2. I will grow my hair out by the time I turn 50. I had beautiful long curly hair from around the third grade (when I begged my mom for a Dorothy Hamill bowl cut and ended up looking like Paul McCartney circa 1963) until I turned 25. Because even in my 20s I felt the weight of milestone birthdays and 25 felt like a big one (one I looked forward to instead of dreading...and 25 was a great year). Ever since then I have had a love/hate relationship with a pixie cut. When I had shorter hair, I wanted it longer. When it started to grow out, I longed for the ease of the pixie. But now I'm making the decision to see how long I can grow out my hair.
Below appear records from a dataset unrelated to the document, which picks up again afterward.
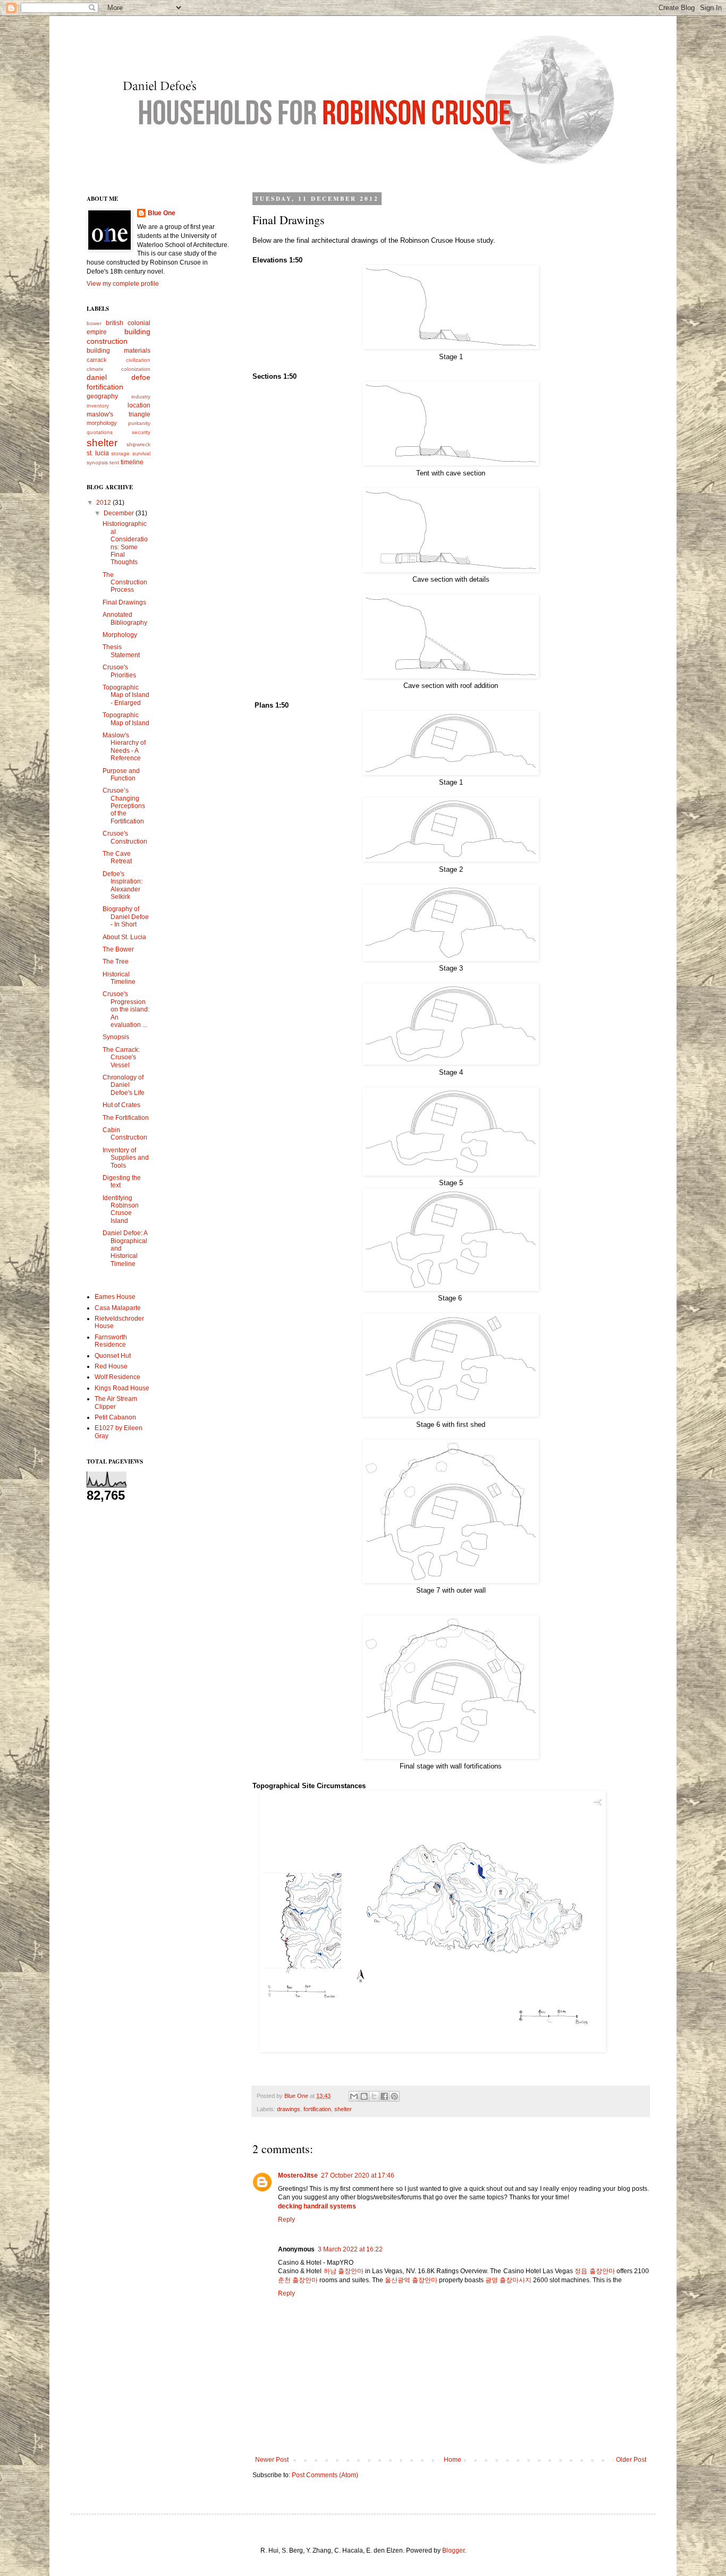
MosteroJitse (298, 2175)
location (139, 405)
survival (141, 453)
It now is almost at the longest I've had it in a while but that's not saying much. I'm going to make it through this uncomfortable "in-between" stage which is where I usually give up. Again, no where near as important by some of the other goals but one I intend to push myself towards.
3. I will continue my education. Although I keep up to date on educational research and do lots of professional development, I actually haven't been in school since about 2005. Part of the reason for this is that there is so much I want to study. I'm interested in getting certification in reading, k-12 and in becoming an ENL (English as a second language) teacher. I also want to achieve National Board Certification in Literacy and to achieve a Ph.D in Literacy. So instead of picking one and going for it, I have let years pass with no progress towards any of them. I am leaning towards National Board Certification and will make a final decision in September (more to come). By the time I'm 50, I will either have certification or need to retake certain sections to attain it.
4. My personal/professional lives will be in better balance. I spend way too much time on my school work. Then I spend too much of my personal time in front of the telly. This is the one goal that I actually haven't made progress towards. I'll be looking for some fun hobbies, sports, or activities to try in the coming year or so. I will write about them to let you know which ones stick and which ones don't. If you have any suggestions of things I might like to try, feel free to let me know.
5. I will be a mother. This is a goal that I had given up on recently. But after doing some serious soul searching I've decided it's one I can't let go of. I feel like I was put on this earth to be a mother to some child. I have written about how I have used my nurturing side to take care of both my students and my niece. Because of my failures in the China adoption process, I had given up hope of being a mother. But now I'm on the road again to finding my child. If all goes well, I will have a child with me by my 50th birthday. Of course, plans can go astray but it won't this time. I'm willing this wish to finally come true. I hope to be able to give more details very, very soon.
So, there it is. My plan to make 50 fabulous. While I reserve the right to adjust the goals, I will make the commitment to report on my progress in upcoming blog posts. It is my intention to not bring about the same horrendous results that turning 40 created. No 50/50 blues for me.